A very suitable substitute for gold size for slide ringing today is shellac. Don’t buy any shellac; try to find the solid Orange Shellac Flake, and buy a can of denatured alcohol. Let the thin flakes of shellac dissolve in the alcohol, and adjust the thickness to paint consistency by adding either more alcohol or more flake shellac. The alcohol here should make this a good sealant where pathogens are being ringed. In the absence of solid flake shellac, you may try amber shellac that is already mixed with alcohols (Zinsser Co. Inc., or similar).

You may also use paint, but you do not want to use a paint that will harden and become brittle. The paints that are made for plastic models, and available in craft and hobby shops, work very well; be sure to buy extra solvent, because the paints, as supplied, are usually a bit too thick for slide ringing. Some of these paints and thinners can be seen in Figure 25-3, along with both clear and red fingernail polish, which may also be tried, but, again, somewhat diluted.

Collodion may be used, the kind with the camphor in it (“Flexible”); however, the combination of ethyl ether and alcohol solvent may be disagreeable.

Proprietary slide-ringing cements in clear, black, white, and gold (all thinned with toluene) can be purchased from Brunel Microscopes Ltd (www.brunelmicroscopes.co.uk); indeed, they also sell a ringing table with ball-bearing race and guide lines (~£21).
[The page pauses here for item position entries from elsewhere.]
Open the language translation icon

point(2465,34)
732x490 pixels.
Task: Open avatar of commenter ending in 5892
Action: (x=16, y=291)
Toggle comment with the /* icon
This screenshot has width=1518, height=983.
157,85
Any good quality brushes made for use with watercolors will be suitable for slide ringing. Depending on the thickness of ring you want to make, the brush size may be anywhere from 0000 or smaller to up to 2; the nature and thickness of your ringing compound, and the width of your ring will inform you right away which brush size to use. You may want to use more than one size brush if you want to have multi-colored rings.

Technique and Results

Skill with the slide-ringing turntable will come quickly; the results will tell you if you are spinning the table too slowly or too fast; if your brush has too much or too little paint; if you are lowering the brush too much or not enough. Soon you will be on your way.

Figure 25-4 illustrates a number of possible paint color combinations [note also the square cover glass mounted in diamond configuration, which has had its four sides ruled with paint!].

ringed slides
Figure 25-4.

Figure 25-5 shows a whole box of ringed slides. These are all primarily aesthetic, but you could choose to color code specimen type, or, as illustrated, you may wish to use colored adhesive dots to indicate specimen type (green=botanical; white=zoological; etc.).

Figure 25-6 (right) shows four microscope slide preparations in which the slide-ringing turntable has been used to make a “finder ring” (the small circle in the very center) is the center of which the specimen is mounted, prior to adding the mountant, the coverglass, and the final sealing ring.

Figure 25-6 (left) illustrates the use of the slide-ringing turntable to make opaque black backgrounds on which specimens are attached, prior to ringing of the coverglass.

Teacher’s Note: You may find several online suppliers for an inoculating turntable (Figure 25-7), which is a hand-operated turntable designed to produce concentric circles of evenly distributed bacterial colonies from the edge of a Petri dish to the center. There are two models: a 4½” diameter by 3” height (11 x 8 cm) for 100 mm Petri dishes, and a 6” diameter by 1¼” height (15 x 3 cm) for 100 mm and 150 mm Petri dishes. Either of these, if available, is easily converted to a slide-ringing turntable by drilling a couple of holes to accommodate stage clips, and, using a carbide or diamond scriber, scoring a series of concentric rings from 10 mm to 25 mm to act as coverglass centering guides.

Slide ringing table
Figure 25-7.

Cited References

1) Hogg, Jabez (1859). The Microscope: Its History, Construction, and Application.

2) Delly, John Gustav (1966). A New Slide-Ringing Turntable. Microscopy: Journal of the Quekett Microscopical Club 30 203-205.

For German readers there is also:

Hevers, Jürgen (1986). Eine Drehscheibe für Lackringe. Winke fürs Labor. Mikrokosmos 75 Heft 8, 248-249.